Pluses: a serious, tense but controlled performance by Jean Gabin (a legend of French cinema), valuable support from Fernand Ledoux, Simone Simon and a seasoned cast (including Jean Renoir), expert direction, a sharp and complex screenplay driven by strong characters – all dissatisfied with their present lives – and brisk, innuendo-filled dialogues, breathtaking cinematography (Curt Courant), top-notch editing (Suzanne de Troeye and Marguerite Renoir), fine production values, a tragic musical score by Joseph Kosma and an awesome ending. 

Minuses: the first act does a good job of introducing us to the characters but, if you get them mixed up, please refer to the descriptive list above. The screenplay is faultless except for one small goof: at one point, Séverine mistakenly calls Jacques ‟Michel”.   

Comments: usually, a train rushing toward its destination is a routine sight on screen but the opening minutes of LA BÊTE HUMAINE set the tone for the potent drama to come by showing Jacques’s train from ground level – the camera literally clinging to an axle – and the result is harrowing. In Jean Renoir’s take on a Zola classic, all characters linked to the railroad are essentially slaves whose only purpose is to feed the insatiable iron horse. And the seemingly omnipresent trains and tracks all along the narrative only reinforce this feeling of alienation which, in turn, breeds jealousy, hate, desire and violence.

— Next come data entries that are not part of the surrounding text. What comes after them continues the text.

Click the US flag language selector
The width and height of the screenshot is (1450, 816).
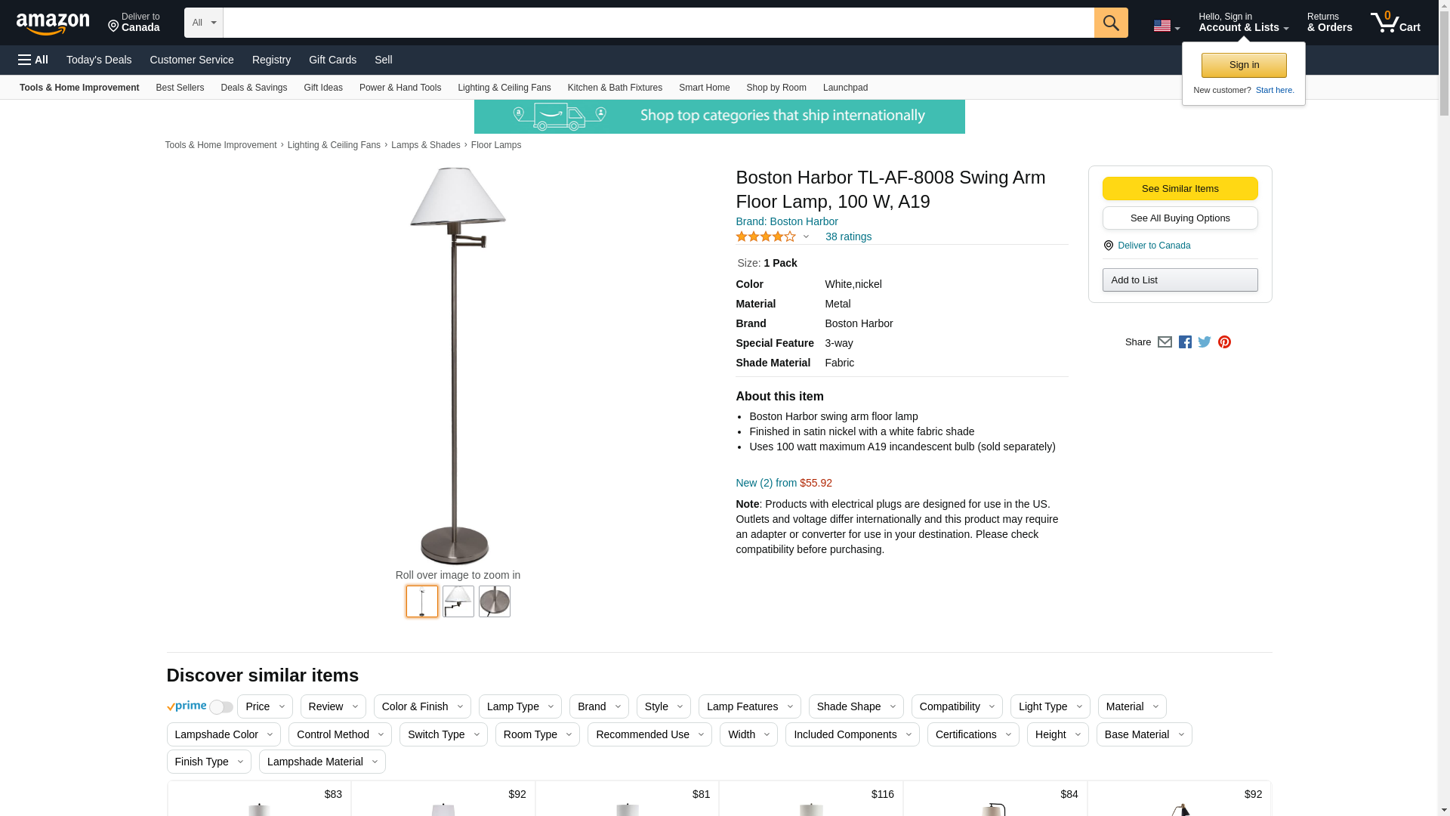[x=1166, y=26]
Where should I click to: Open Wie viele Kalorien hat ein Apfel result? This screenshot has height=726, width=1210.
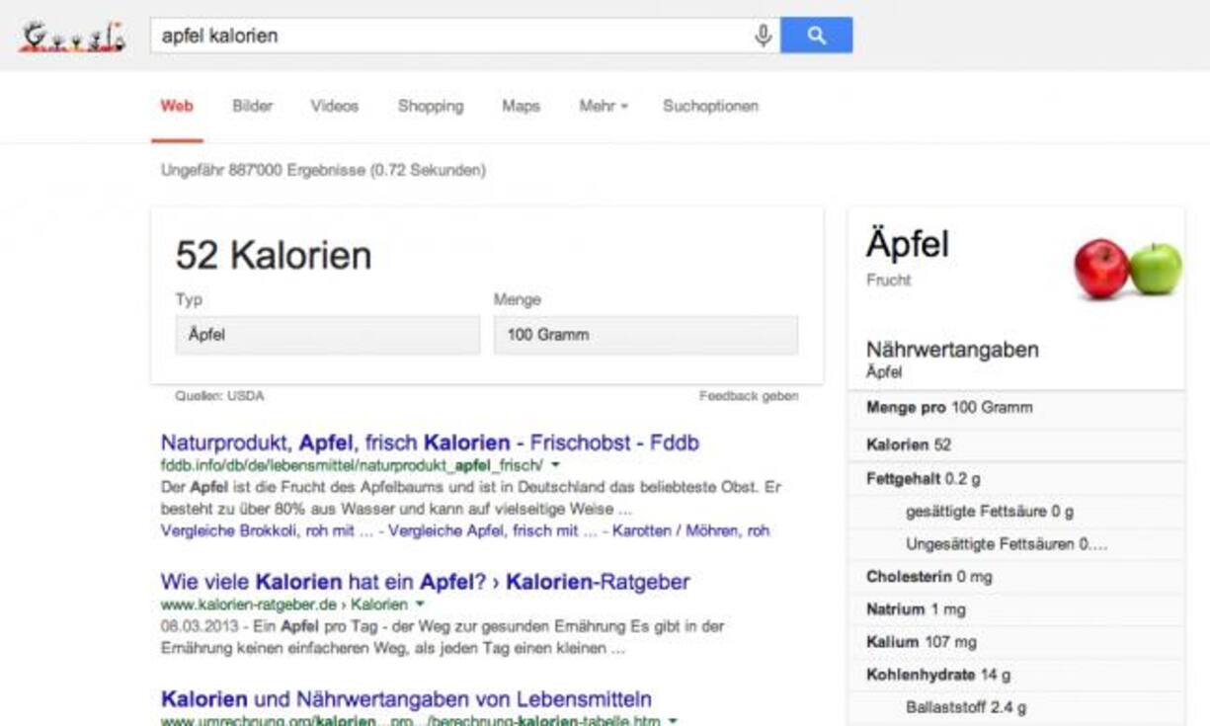(x=425, y=582)
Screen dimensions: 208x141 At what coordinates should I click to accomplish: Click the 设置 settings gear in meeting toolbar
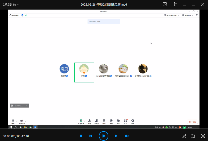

In Renoir’s great work – a precursor of sorts to the film noir genre –, characters cannot escape their fate any more than trains can veer off their steely boundaries. As you will hear during le Coeur de Ninon, a very topical song featured in the movie, Qui veut aimer Ninette / En doit souffrir un jour (Whoever wants to love Ninette / Must suffer one day because of it).